## [Goal of the exercise]
I'd like every record given again exactly, please.

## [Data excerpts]
┄┄┄┄┄┄┄┄┄┄
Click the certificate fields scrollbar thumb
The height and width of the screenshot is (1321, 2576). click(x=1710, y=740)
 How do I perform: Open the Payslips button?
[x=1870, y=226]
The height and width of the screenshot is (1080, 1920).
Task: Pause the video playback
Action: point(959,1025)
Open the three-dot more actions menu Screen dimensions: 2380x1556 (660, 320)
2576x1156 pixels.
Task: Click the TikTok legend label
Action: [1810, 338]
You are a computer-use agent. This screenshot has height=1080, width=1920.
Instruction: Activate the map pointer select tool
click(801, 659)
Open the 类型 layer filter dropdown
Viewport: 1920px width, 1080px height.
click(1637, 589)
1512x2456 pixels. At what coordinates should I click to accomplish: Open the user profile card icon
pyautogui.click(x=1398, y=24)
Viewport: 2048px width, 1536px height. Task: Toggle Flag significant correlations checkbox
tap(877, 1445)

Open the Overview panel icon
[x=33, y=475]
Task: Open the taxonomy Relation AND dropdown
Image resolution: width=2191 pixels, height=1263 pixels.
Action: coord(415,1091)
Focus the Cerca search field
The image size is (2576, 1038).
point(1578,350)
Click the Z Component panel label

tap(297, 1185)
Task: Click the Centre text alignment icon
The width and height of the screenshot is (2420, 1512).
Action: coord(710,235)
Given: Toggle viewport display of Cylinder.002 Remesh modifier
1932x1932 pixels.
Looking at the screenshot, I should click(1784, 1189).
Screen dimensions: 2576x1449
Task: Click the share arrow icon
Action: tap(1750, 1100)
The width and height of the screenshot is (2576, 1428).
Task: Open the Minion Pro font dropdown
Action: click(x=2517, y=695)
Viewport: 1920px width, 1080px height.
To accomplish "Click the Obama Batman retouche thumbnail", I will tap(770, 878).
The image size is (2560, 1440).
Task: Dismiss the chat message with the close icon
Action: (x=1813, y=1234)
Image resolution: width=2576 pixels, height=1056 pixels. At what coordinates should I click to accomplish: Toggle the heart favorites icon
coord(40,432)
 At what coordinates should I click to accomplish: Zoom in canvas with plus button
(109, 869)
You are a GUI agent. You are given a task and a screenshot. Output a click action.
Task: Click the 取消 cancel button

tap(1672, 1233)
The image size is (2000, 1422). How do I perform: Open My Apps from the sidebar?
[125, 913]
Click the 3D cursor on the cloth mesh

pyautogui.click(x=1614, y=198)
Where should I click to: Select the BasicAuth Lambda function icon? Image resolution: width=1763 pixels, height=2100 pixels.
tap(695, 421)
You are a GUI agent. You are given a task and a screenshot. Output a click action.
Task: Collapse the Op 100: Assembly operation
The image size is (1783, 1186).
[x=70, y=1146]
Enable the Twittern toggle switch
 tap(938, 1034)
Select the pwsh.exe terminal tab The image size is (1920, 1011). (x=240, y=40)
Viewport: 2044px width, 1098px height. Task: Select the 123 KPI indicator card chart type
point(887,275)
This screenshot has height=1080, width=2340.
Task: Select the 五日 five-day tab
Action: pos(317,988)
┄┄┄┄┄┄┄┄┄┄
## [Answer space]
Click the certificate fields scrollbar thumb
The height and width of the screenshot is (1321, 2576). click(x=1710, y=740)
 How do I perform: Open the Payslips button?
[x=1870, y=226]
The height and width of the screenshot is (1080, 1920).
Task: Pause the video playback
Action: point(959,1025)
Open the three-dot more actions menu Screen dimensions: 2380x1556 (660, 320)
2576x1156 pixels.
Task: Click the TikTok legend label
Action: [1810, 338]
You are a computer-use agent. This screenshot has height=1080, width=1920.
Instruction: Activate the map pointer select tool
click(801, 659)
Open the 类型 layer filter dropdown
Viewport: 1920px width, 1080px height.
click(1637, 589)
1512x2456 pixels. At what coordinates should I click to accomplish: Open the user profile card icon
pyautogui.click(x=1398, y=24)
Viewport: 2048px width, 1536px height. Task: Toggle Flag significant correlations checkbox
tap(877, 1445)

Open the Overview panel icon
[x=33, y=475]
Task: Open the taxonomy Relation AND dropdown
Image resolution: width=2191 pixels, height=1263 pixels.
Action: coord(415,1091)
Focus the Cerca search field
The image size is (2576, 1038).
point(1578,350)
Click the Z Component panel label

tap(297, 1185)
Task: Click the Centre text alignment icon
The width and height of the screenshot is (2420, 1512).
Action: coord(710,235)
Given: Toggle viewport display of Cylinder.002 Remesh modifier
1932x1932 pixels.
Looking at the screenshot, I should click(1784, 1189).
Screen dimensions: 2576x1449
Task: Click the share arrow icon
Action: tap(1750, 1100)
The width and height of the screenshot is (2576, 1428).
Task: Open the Minion Pro font dropdown
Action: click(x=2517, y=695)
Viewport: 1920px width, 1080px height.
To accomplish "Click the Obama Batman retouche thumbnail", I will tap(770, 878).
The image size is (2560, 1440).
Task: Dismiss the chat message with the close icon
Action: (x=1813, y=1234)
Image resolution: width=2576 pixels, height=1056 pixels. At what coordinates should I click to accomplish: Toggle the heart favorites icon
coord(40,432)
 At what coordinates should I click to accomplish: Zoom in canvas with plus button
(109, 869)
You are a GUI agent. You are given a task and a screenshot. Output a click action.
Task: Click the 取消 cancel button

tap(1672, 1233)
The image size is (2000, 1422). How do I perform: Open My Apps from the sidebar?
[125, 913]
Click the 3D cursor on the cloth mesh

pyautogui.click(x=1614, y=198)
Where should I click to: Select the BasicAuth Lambda function icon? Image resolution: width=1763 pixels, height=2100 pixels.
tap(695, 421)
You are a GUI agent. You are given a task and a screenshot. Output a click action.
Task: Collapse the Op 100: Assembly operation
The image size is (1783, 1186).
[x=70, y=1146]
Enable the Twittern toggle switch
 tap(938, 1034)
Select the pwsh.exe terminal tab The image size is (1920, 1011). (x=240, y=40)
Viewport: 2044px width, 1098px height. Task: Select the 123 KPI indicator card chart type
point(887,275)
This screenshot has height=1080, width=2340.
Task: Select the 五日 five-day tab
Action: pos(317,988)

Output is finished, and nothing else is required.